The Gospel of Inclusion VIII

Today’s Gospel of Inclusion comes from the Diocese of New Westminster (Canada)

Praise to you, Power-Bestower on Purse-String-Holders.

An Anglican church defying its bishop by refusing to support same-sex unions has been “terminated” only days before Christmas. . . .

Ronald Harrison, executive archdeacon of the Diocese of New Westminster, said Holy Cross brought the closure upon itself by seeking episcopal oversight from another bishop. He said that a result of the church declaring itself “independent” was that its funds had been stopped and eventually the bishop was forced to close it. . . .

Holy Cross, a mission church that relies on its funding from the diocese, is part of a group of breakaway churches in New Westminster that was seeking episcopal oversight by Bishop Terry Buckle of the Yukon [Ed.: The same Anglican Church of Canada in which Bishop Ingham is a bishop].

In October, the Diocesan Council of New Westminster voted to close Holy Cross but needed Bishop Ingham’s approval. However, funding was withdrawn from the church.

In a letter dated Dec. 18, Bishop Ingham informed Mr. Wagner that he had decided to close the church. . . .

▸ SUPPLIED MATERIAL
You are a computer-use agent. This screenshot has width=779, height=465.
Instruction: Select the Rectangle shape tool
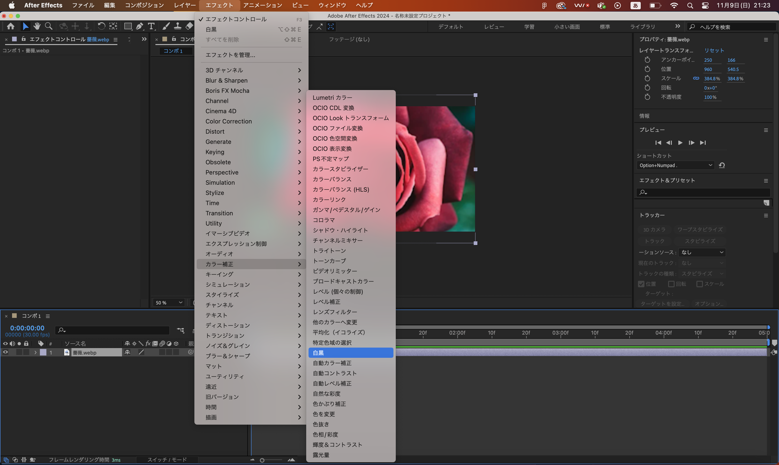tap(128, 26)
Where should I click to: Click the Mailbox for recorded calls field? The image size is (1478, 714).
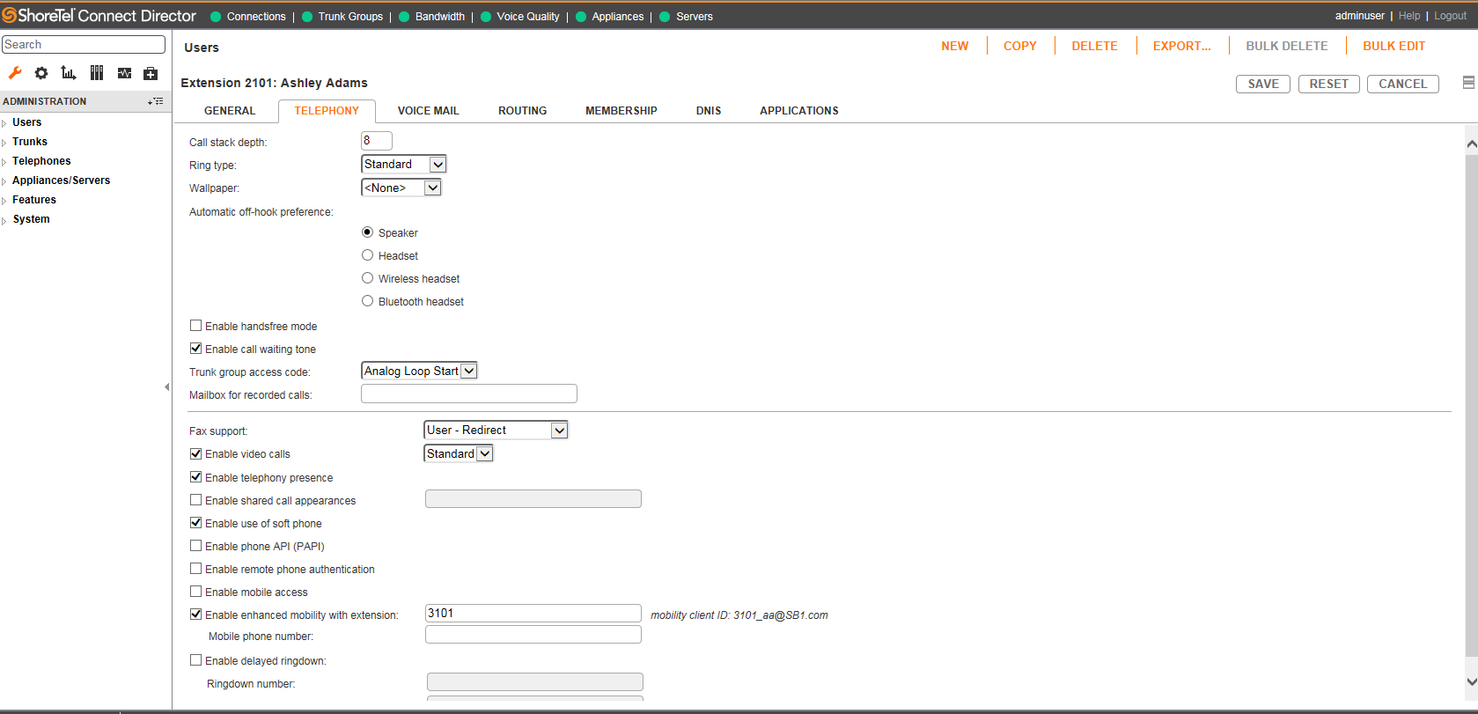pyautogui.click(x=468, y=394)
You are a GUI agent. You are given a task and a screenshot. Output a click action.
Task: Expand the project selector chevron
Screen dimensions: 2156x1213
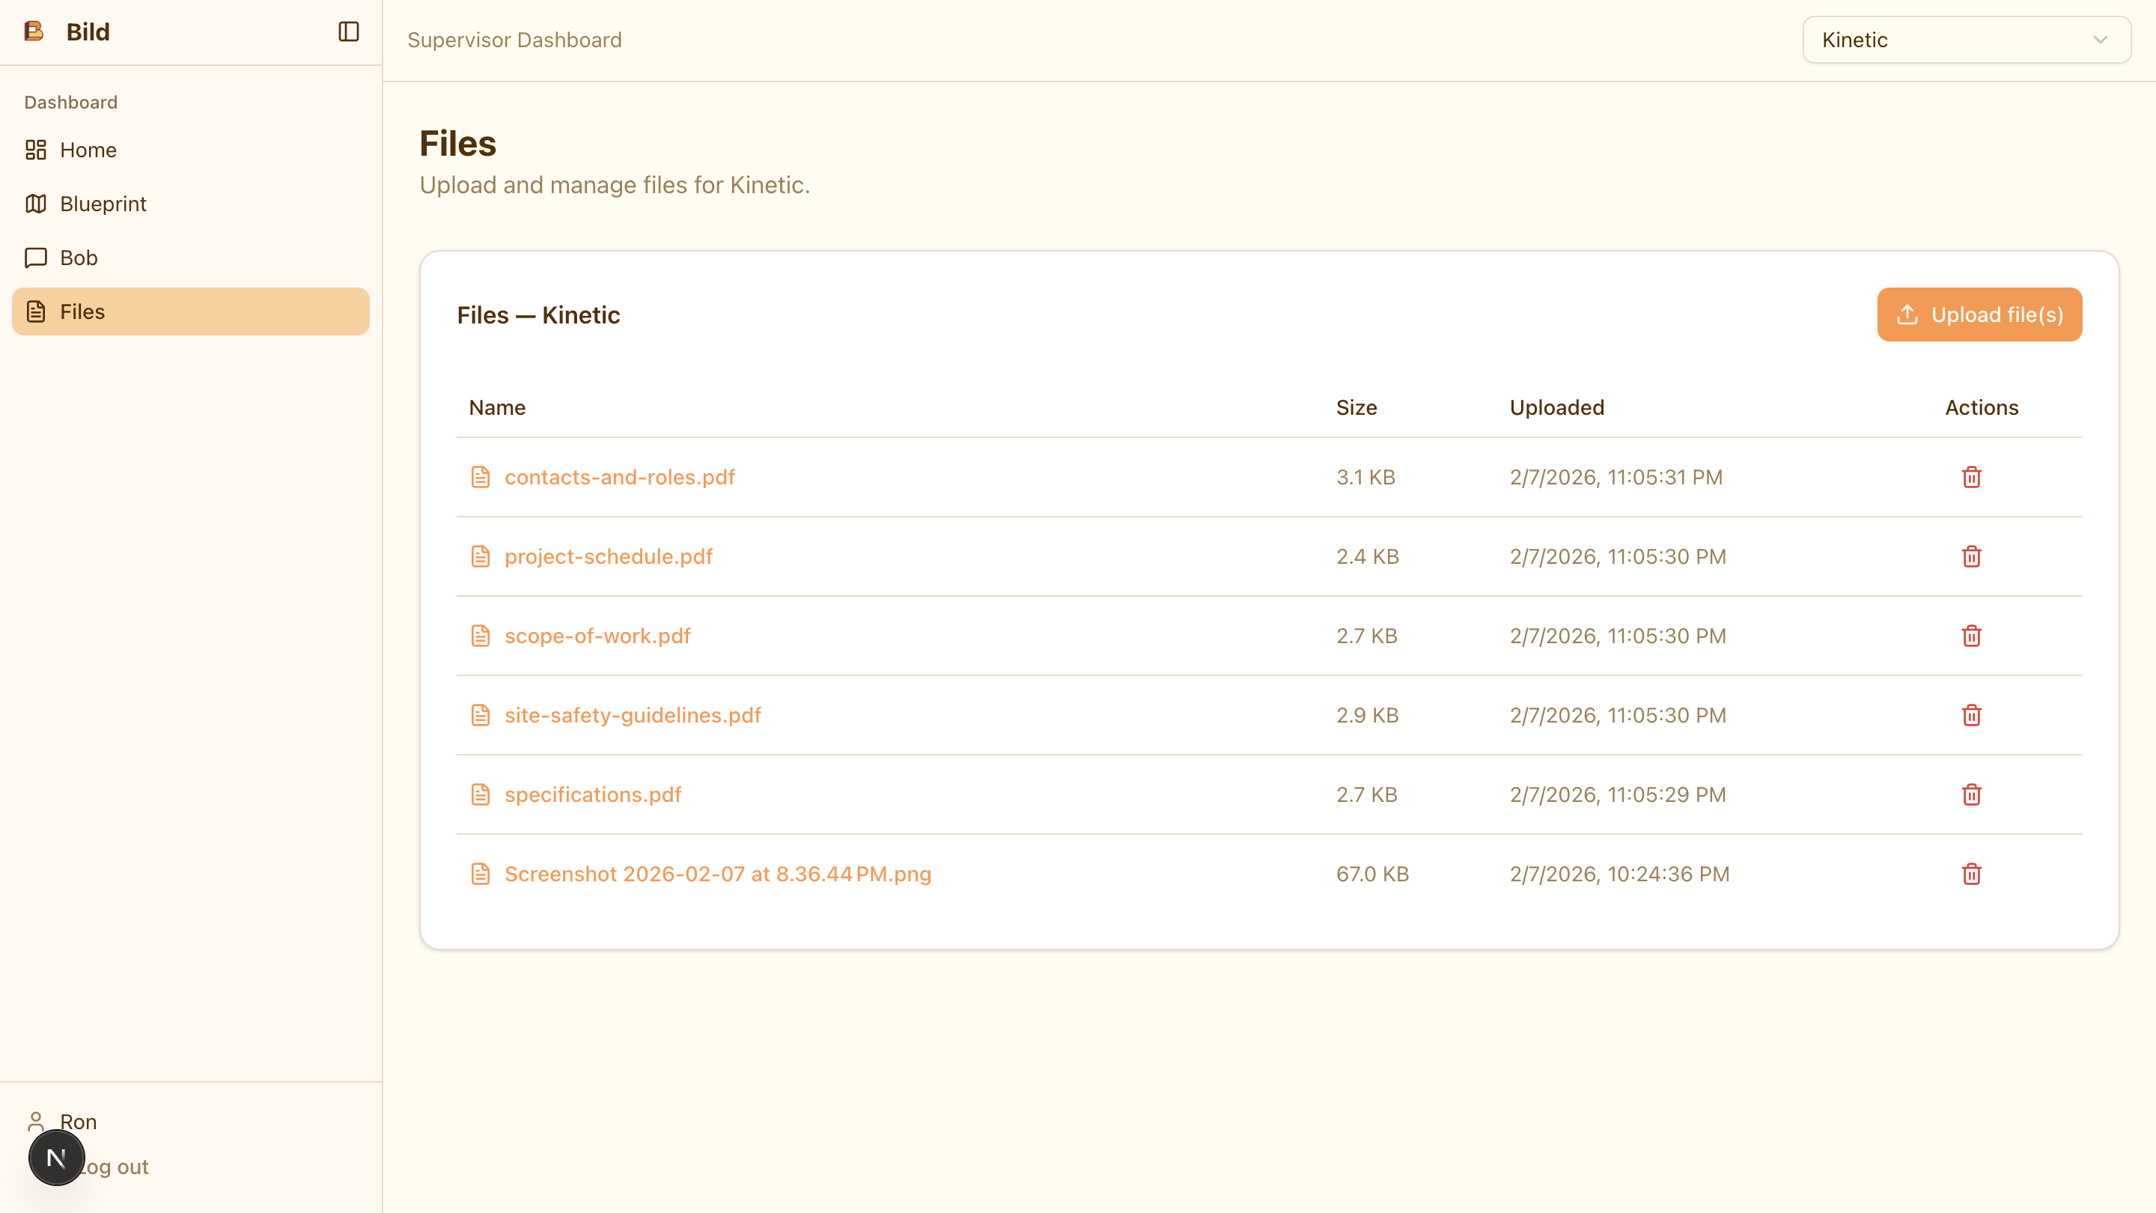pos(2100,40)
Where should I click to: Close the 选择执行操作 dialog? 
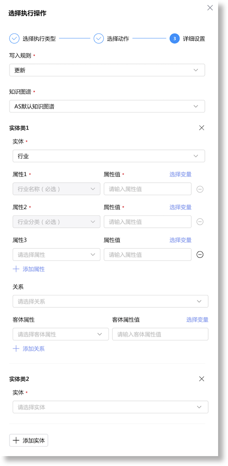point(210,8)
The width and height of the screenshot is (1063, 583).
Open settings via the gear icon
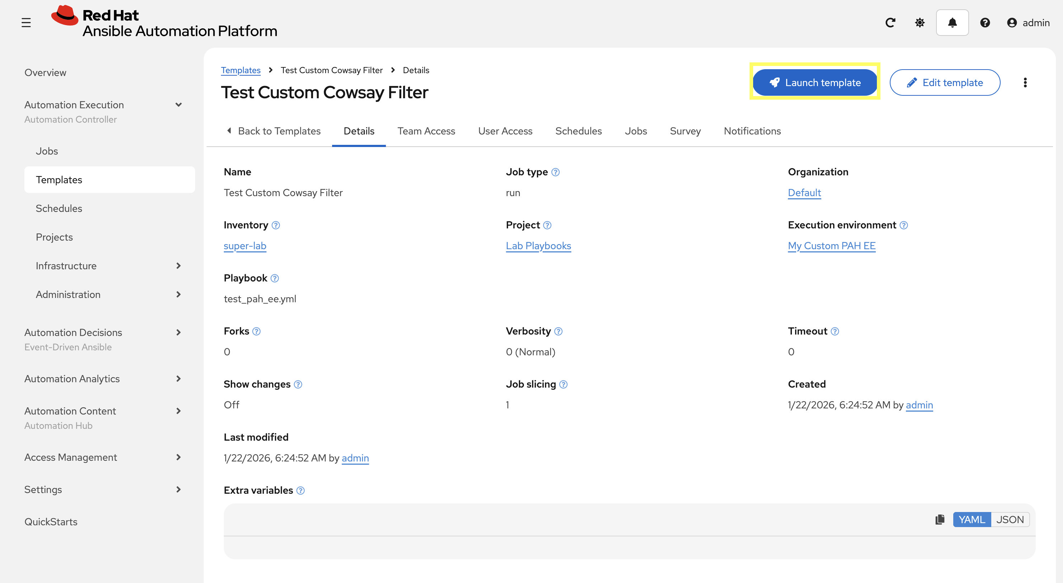pyautogui.click(x=919, y=23)
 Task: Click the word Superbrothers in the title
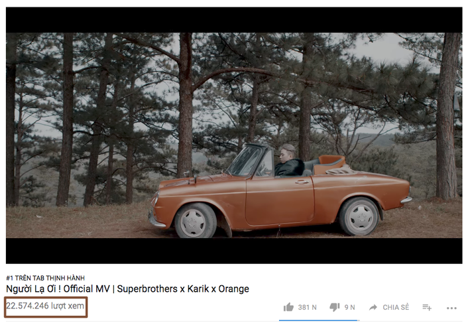click(147, 289)
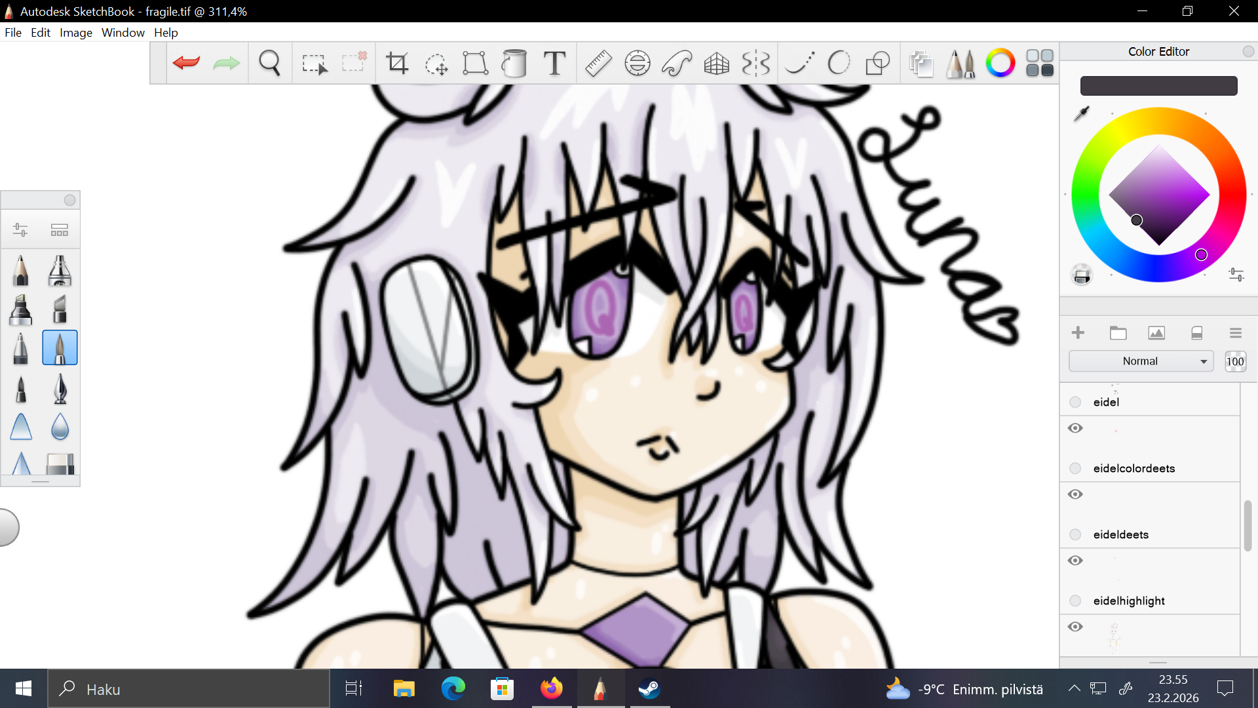The height and width of the screenshot is (708, 1258).
Task: Select the Flood Fill bucket tool
Action: pyautogui.click(x=514, y=63)
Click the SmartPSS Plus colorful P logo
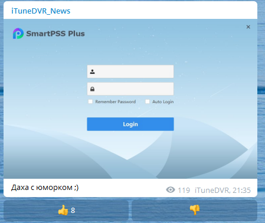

▸ CHALLENGES
• 1. Retype the part of the Gospel of Inclusion text that opens with the words containing "Today’s Gospel of" and closes with "close it. . . .".
• 2. Convert the entries that follow the Gospel of Inclusion text into a numbered list, skipping blank lines and leaving out the pictures.

▸ RESULTS OF THE EXERCISE
• 1.
Today’s Gospel of Inclusion comes from the Diocese of New Westminster (Canada)

Praise to you, Power-Bestower on Purse-String-Holders.

An Anglican church defying its bishop by refusing to support same-sex unions has been “terminated” only days before Christmas. . . .

Ronald Harrison, executive archdeacon of the Diocese of New Westminster, said Holy Cross brought the closure upon itself by seeking episcopal oversight from another bishop. He said that a result of the church declaring itself “independent” was that its funds had been stopped and eventually the bishop was forced to close it. . . .

• 2.
1. You are a computer-use agent. This screenshot has width=779, height=465.
2. Instruction: Select the Rectangle shape tool
3. tap(128, 26)
4. Where should I click to: Click the Mailbox for recorded calls field? The image size is (1478, 714).
5. pyautogui.click(x=468, y=394)
6. You are a GUI agent. You are given a task and a screenshot. Output a click action.
7. Task: Expand the project selector chevron
8. Screen dimensions: 2156x1213
9. pos(2100,40)
10. Where should I click to: Close the 选择执行操作 dialog? 
11. point(210,8)
12. The width and height of the screenshot is (1063, 583).
13. Open settings via the gear icon
14. pyautogui.click(x=919, y=23)
15.  Task: Click the word Superbrothers in the title
16. click(147, 289)
17. The height and width of the screenshot is (708, 1258).
18. Task: Select the Flood Fill bucket tool
19. Action: pyautogui.click(x=514, y=63)
20. Click the SmartPSS Plus colorful P logo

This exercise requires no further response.